AVAILABLE DATA
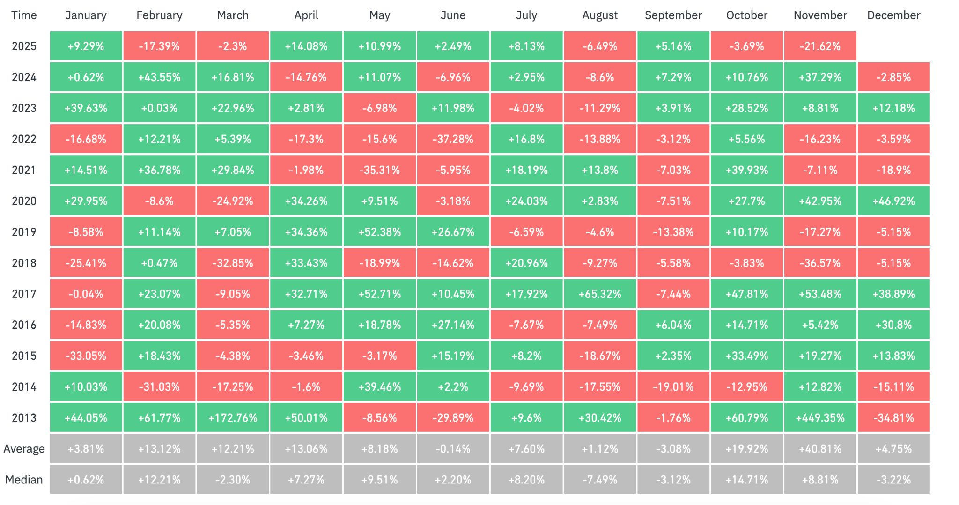Screen dimensions: 959x505
Task: Click the Median row label
Action: coord(24,480)
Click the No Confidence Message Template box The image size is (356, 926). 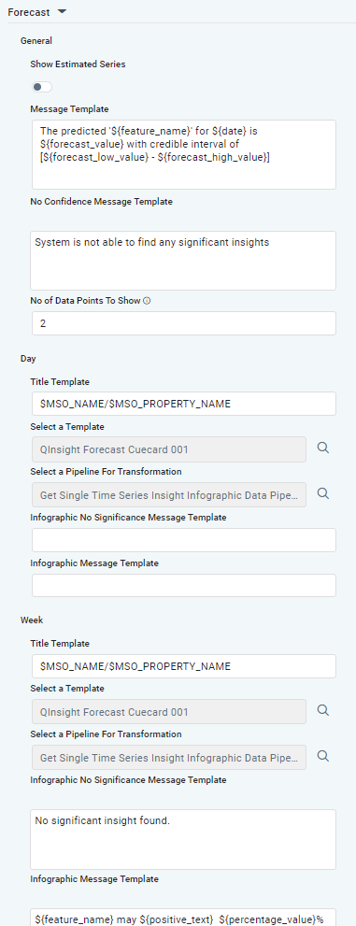click(x=184, y=261)

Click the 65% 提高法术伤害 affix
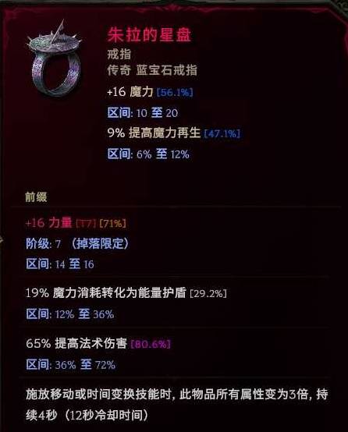pyautogui.click(x=76, y=344)
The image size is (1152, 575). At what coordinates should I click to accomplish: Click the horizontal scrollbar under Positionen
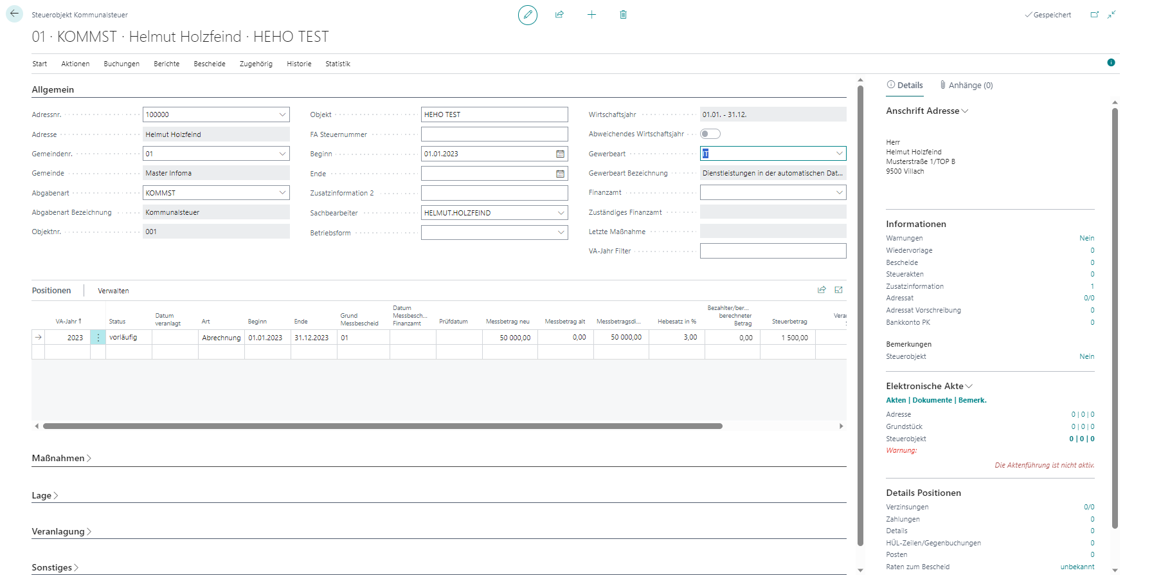[x=383, y=426]
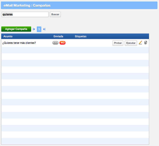Focus the search field containing quieres
Viewport: 159px width, 146px height.
tap(25, 14)
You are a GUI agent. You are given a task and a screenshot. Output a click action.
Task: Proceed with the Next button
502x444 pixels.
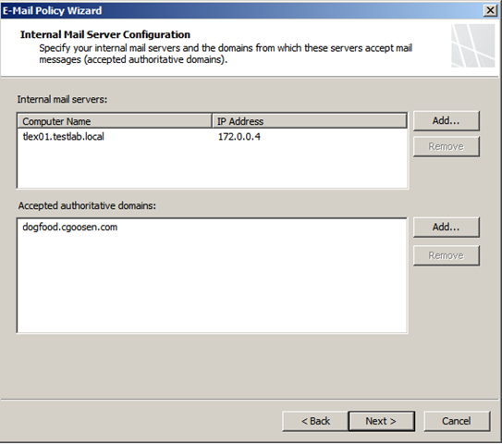pyautogui.click(x=381, y=421)
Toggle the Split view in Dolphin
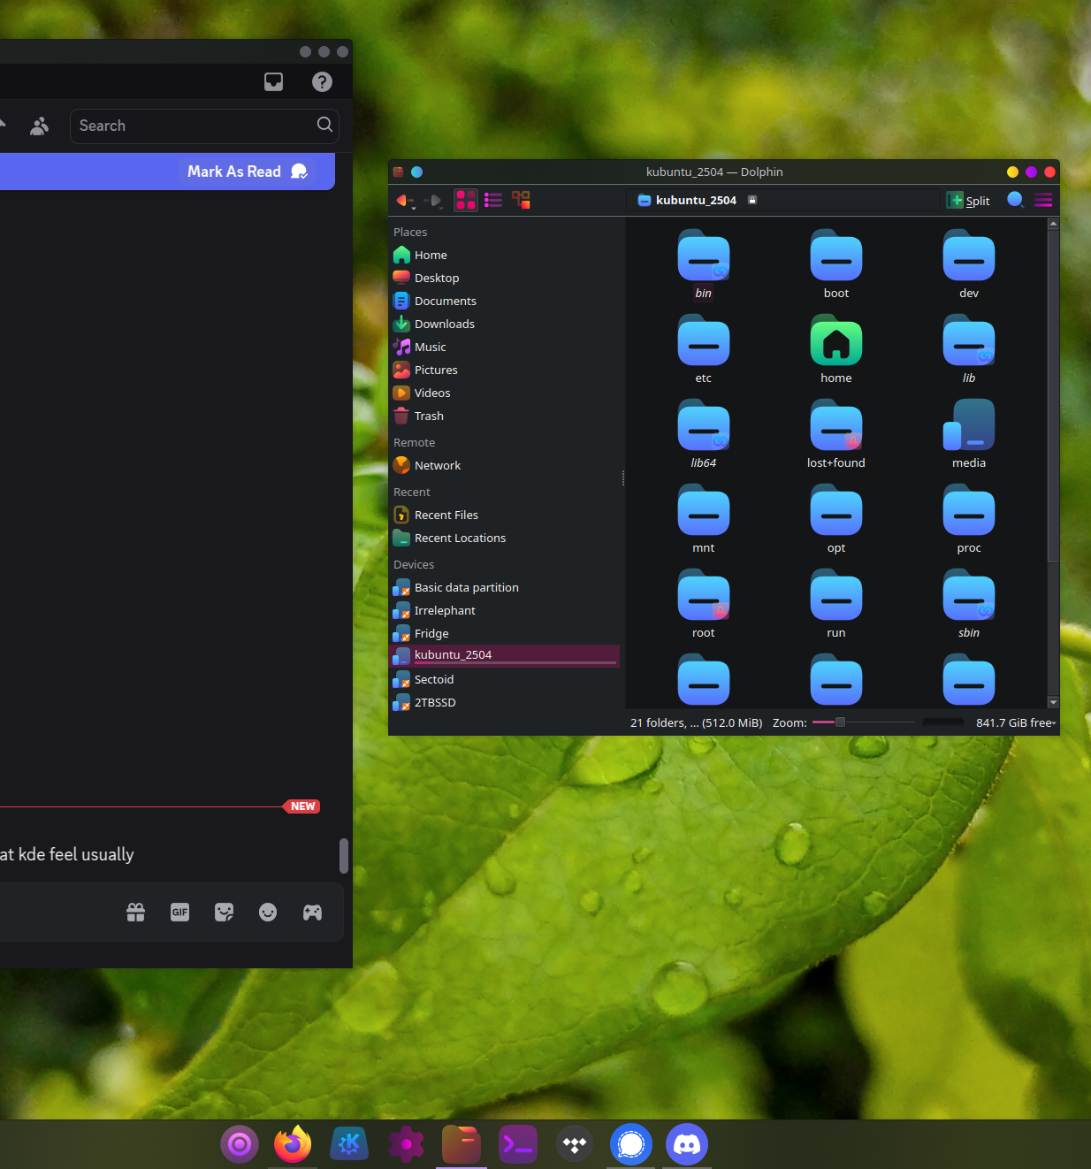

WHAT TO DO
Exact copy required, pictures excluded: the lines from the one holding "The image size is (1152, 575)." through the last line of the data, both ends included.

RESPONSE TO THE EXERCISE
The image size is (1152, 575). At what coordinates should I click to accomplish: Click the horizontal scrollbar under Positionen
[x=383, y=426]
Focus the search field containing quieres
Viewport: 159px width, 146px height.
tap(25, 14)
You are a GUI agent. You are given a task and a screenshot. Output a click action.
Task: Proceed with the Next button
502x444 pixels.
pyautogui.click(x=381, y=421)
Toggle the Split view in Dolphin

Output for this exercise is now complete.